CS 251: Lab #4

Integrating Data and Viewing

The goal of this lab is to bring together all of the elements--data, GUI, and viewing--into a single application that enables interactive visualization of data sets in the proper format. The result of this project should be an application that can read in a data set, enable the user to interactively view it in up to 5 user-selected dimensions (3 spatial, color, and size).


Tasks

In the lab, your goal should be to get data onto the screen and moving around correctly.

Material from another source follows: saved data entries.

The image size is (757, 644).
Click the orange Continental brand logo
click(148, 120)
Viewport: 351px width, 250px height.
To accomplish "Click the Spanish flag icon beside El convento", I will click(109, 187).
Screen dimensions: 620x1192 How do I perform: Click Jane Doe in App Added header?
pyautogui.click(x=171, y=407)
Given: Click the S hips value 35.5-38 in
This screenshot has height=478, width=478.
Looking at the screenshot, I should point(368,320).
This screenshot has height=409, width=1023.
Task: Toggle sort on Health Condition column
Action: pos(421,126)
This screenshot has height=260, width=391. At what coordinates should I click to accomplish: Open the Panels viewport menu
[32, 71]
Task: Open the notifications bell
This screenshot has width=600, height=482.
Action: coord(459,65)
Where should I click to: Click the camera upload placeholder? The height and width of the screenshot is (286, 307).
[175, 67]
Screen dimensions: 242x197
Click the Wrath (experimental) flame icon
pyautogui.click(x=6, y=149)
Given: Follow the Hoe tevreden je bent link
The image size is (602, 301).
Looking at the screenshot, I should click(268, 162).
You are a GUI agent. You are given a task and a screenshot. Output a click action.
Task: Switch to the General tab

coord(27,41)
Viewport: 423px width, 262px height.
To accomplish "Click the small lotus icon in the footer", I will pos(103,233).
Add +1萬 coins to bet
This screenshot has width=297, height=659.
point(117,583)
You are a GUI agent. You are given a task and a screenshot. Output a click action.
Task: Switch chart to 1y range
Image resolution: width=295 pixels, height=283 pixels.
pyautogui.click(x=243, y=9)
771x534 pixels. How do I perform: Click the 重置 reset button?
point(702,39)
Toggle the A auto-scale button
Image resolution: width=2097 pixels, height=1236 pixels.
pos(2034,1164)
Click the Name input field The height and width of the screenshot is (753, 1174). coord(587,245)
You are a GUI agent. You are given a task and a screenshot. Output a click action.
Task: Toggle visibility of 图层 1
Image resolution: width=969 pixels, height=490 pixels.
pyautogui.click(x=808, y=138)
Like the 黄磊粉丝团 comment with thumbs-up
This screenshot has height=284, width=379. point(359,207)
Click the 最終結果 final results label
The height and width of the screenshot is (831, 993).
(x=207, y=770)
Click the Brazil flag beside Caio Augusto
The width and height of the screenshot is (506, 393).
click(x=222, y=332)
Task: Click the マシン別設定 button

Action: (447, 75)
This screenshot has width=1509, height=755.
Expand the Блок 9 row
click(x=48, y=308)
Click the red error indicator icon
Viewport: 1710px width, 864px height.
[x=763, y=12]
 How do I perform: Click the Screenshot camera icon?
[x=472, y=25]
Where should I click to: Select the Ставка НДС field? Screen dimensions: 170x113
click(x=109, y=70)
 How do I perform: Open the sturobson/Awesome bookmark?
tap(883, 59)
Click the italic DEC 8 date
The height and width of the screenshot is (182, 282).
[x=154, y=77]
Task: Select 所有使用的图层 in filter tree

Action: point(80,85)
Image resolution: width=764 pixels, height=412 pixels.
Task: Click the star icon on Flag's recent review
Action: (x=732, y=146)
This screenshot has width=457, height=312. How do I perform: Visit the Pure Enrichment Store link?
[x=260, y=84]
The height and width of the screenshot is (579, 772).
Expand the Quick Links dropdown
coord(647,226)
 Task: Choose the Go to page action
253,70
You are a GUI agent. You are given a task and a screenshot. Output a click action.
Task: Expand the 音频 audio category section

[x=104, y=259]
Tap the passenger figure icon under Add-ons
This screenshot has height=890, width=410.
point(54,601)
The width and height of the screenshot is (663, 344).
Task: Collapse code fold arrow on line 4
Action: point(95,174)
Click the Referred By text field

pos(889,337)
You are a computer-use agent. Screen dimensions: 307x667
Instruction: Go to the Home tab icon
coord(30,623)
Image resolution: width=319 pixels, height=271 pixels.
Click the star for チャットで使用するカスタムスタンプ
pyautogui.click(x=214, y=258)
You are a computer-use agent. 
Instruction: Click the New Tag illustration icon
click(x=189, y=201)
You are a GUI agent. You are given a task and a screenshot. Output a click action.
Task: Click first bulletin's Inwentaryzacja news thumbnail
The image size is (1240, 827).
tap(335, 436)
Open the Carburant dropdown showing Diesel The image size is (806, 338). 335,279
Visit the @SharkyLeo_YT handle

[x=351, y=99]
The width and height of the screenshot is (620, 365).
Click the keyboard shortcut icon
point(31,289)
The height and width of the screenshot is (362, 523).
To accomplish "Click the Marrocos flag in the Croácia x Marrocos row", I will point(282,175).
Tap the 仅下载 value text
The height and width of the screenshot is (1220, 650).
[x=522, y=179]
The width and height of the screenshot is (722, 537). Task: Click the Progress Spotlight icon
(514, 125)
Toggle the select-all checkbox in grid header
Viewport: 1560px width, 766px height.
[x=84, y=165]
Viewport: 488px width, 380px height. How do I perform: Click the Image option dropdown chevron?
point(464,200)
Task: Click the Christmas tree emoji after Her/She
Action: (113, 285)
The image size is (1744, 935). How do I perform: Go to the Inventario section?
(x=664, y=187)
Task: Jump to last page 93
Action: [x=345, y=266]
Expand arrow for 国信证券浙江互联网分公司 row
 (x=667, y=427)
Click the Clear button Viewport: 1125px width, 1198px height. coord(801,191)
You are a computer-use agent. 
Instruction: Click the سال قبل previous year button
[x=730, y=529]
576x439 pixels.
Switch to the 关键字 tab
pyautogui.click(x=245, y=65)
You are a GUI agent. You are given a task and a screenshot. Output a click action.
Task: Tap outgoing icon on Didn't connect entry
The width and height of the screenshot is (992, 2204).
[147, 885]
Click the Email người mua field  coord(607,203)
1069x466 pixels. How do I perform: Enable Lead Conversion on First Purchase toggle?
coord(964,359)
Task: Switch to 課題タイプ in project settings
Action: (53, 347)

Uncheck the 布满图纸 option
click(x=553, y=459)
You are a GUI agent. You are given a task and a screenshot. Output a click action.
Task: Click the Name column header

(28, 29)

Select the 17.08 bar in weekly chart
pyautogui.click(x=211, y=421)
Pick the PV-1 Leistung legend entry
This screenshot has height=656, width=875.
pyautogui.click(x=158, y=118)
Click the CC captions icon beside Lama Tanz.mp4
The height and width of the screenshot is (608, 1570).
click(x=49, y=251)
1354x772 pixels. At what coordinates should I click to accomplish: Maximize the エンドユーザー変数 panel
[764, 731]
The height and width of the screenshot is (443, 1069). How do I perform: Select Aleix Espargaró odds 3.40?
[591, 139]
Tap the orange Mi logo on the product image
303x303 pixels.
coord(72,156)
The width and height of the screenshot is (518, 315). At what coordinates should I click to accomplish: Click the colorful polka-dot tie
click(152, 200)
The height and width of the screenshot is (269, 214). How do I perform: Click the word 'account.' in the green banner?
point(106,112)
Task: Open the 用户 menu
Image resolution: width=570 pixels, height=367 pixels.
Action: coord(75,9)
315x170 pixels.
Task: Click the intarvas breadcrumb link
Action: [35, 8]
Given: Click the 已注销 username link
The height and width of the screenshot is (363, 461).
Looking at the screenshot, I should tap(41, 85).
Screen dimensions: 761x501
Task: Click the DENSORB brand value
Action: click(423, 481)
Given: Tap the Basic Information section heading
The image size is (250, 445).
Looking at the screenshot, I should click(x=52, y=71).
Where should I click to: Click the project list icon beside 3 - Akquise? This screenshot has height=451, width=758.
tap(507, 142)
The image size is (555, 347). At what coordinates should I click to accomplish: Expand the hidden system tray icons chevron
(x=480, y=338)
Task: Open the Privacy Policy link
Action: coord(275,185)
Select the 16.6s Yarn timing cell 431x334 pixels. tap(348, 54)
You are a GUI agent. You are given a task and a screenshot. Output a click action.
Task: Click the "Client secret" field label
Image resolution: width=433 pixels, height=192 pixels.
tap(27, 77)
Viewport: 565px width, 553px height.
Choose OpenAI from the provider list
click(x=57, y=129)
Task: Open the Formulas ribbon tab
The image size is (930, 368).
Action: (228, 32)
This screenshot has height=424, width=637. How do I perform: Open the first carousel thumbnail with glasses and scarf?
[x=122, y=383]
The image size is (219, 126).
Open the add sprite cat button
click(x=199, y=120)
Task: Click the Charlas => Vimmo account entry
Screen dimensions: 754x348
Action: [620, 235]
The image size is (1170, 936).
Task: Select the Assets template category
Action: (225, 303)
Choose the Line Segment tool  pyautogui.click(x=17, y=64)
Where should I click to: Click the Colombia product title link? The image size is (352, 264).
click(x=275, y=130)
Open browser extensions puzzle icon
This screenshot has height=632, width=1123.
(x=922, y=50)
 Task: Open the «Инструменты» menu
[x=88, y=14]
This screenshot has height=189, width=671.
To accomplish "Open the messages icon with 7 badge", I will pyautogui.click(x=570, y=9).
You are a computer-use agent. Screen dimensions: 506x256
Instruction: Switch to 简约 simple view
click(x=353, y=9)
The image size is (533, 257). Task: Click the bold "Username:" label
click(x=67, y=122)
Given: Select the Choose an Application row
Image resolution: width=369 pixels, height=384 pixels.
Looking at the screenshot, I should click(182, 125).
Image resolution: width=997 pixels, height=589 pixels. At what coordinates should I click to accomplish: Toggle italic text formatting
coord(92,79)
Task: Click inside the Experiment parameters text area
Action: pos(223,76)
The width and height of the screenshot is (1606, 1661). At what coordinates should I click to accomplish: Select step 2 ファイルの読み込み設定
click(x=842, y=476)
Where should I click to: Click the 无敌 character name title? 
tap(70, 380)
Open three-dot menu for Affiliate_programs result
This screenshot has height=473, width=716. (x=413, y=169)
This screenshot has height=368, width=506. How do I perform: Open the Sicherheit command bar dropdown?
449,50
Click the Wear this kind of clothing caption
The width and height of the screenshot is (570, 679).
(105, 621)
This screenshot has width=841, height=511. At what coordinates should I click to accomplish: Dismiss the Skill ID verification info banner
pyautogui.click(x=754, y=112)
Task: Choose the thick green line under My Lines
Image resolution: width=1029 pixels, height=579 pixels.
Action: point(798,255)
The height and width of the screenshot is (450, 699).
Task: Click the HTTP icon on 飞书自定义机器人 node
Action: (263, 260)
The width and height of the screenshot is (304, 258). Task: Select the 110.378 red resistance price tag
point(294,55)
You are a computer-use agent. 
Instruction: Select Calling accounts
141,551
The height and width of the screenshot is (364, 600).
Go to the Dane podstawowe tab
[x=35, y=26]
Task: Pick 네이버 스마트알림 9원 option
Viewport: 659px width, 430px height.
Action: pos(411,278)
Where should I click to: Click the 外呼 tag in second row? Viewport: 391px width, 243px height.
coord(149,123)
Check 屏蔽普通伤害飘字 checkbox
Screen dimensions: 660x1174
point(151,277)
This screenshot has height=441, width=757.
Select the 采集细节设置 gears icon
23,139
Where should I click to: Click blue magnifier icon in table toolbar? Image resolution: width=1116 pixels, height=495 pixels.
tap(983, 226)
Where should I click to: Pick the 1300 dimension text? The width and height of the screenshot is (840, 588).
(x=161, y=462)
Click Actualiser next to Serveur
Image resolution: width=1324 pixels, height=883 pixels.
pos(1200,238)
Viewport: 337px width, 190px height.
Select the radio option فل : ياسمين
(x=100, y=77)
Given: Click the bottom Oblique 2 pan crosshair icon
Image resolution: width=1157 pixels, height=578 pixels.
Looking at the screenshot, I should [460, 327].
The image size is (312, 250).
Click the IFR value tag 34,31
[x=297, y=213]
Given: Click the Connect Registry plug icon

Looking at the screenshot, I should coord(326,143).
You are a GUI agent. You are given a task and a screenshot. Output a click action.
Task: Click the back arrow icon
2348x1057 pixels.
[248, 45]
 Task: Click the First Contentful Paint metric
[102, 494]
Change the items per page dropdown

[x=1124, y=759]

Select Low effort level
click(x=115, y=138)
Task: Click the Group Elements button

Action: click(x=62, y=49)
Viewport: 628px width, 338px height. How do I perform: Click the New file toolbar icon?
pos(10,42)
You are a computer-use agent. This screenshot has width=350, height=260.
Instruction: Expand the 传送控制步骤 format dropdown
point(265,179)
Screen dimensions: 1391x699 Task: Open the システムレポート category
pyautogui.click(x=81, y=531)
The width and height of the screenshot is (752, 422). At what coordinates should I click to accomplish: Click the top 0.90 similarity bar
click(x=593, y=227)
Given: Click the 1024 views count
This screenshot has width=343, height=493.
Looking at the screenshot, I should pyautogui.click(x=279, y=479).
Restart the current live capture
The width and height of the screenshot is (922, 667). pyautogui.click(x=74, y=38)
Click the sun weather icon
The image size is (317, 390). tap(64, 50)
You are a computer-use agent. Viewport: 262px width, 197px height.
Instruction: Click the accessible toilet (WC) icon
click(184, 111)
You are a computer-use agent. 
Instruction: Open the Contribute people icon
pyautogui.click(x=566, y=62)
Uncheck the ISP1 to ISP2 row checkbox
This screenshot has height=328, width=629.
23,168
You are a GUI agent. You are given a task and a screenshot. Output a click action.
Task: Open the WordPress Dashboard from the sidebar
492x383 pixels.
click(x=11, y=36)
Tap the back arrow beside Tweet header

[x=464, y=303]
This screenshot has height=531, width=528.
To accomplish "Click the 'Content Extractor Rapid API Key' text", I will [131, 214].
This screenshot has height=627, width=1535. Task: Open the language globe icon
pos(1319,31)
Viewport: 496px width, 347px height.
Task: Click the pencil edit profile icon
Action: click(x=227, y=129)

  1. Give yourself a new working directory and copy your display, viewing, and data python files into it. It's best to start with copies and modify them from there. Integration often involves re-writing parts of your code to make the process cleaner. From project 2, you should be able to read one or more CSV data files in the proper format, and from project 1 you should know how to create a dialog box.
  2. In your display class, create a method (e.g. handleOpen that will use the tkFileDialog module to let the user select the csv file they want to open.
    1. Use the file dialog to get a filename, e.g.
            fn = tkFileDialog.askopenfilename( parent=self.root,
            title='Choose a data file', initialdir='.' )
        
    2. Bind your method to both a menu option (e.g. File/Open), and to Command-O (or Control-O).
    3. Make a Data object to read and hold the file's data. You will need to keep this around for plotting, so it needs to get into a field of your Display class. For now, your program needs to support having only one data file open at a time.
    4. Your handleOpen function should not plot data.
  3. Create a button and/or menu item on your main window that begins the process of plotting data. The button should call a function (e.g. handlePlotData) that will enable the user to select which columns of data to plot on which axes and then builds the data.
  4. Eventually, in this project you will need to design a dialog box that lets the user select which columns of the data to plot, along with other parameters. You may want to make that process a function, like handleChooseAxes. For the lab, however, your handleChooseAxes function should return the headers of the first three columns as the x, y, and z axes (if they exist).

    After determining which columns to plot, your handlePlotData function should pass those headers to the function buildPoints.

  5. Create a buildPoints function in your display class that is analagous to your buildAxes function. The buildPoints should take in a list of headers, delete any existing canvas objects representing data, and then create a new set for the current plot.

    You probably want to follow the steps below in your buildPoints method.

    • Delete any existing canvas objects used for plotting data.
    • Get the spatial columns specified by the argument headers to plot. If you are selecting only 2 columns to plot, add a column of 0's (z-value) and a column of 1's (homogeneous coordinate) to the data. If you are selecting 3 columns to plot, add a column of 1's (homogeneous coordinate). Each data point is now represented as a 4-column row in the spatial data matrix. Make sure this data is stored in a field of the display class. Do not change it until the user clicks on plotData again.
    • At this point you have to make a decision about how to normalize the data. A simple approach is to use the max and min value of each data column to normalize it to the range [0, 1], which you have already implemented in your analysis class.

      x' = float(x - xmin) / float(xmax - xmin)

    • Calculate the VTM from the current view object.
    • Transform the data using the VTM (the following assumes the data is in rows).

      pts = (vtm * data.T).T

    • Create the canvas graphics objects, ovals/squares/crosses/points, for each data point using the X and Y (first two columns) of your transformed points. Be sure to save a reference to each data point object drawn on the screen (e.g. in self.objects). Letting the user specify the type of graphics object to use in the plot is a nice extension.
  6. Make sure your program can read in test data case 1 and display 3 spatial dimensions. Then try test data case 2, which has 5 dimensions, the first two of which are correlated.

When you are finished with the lab, go ahead and continue with the project.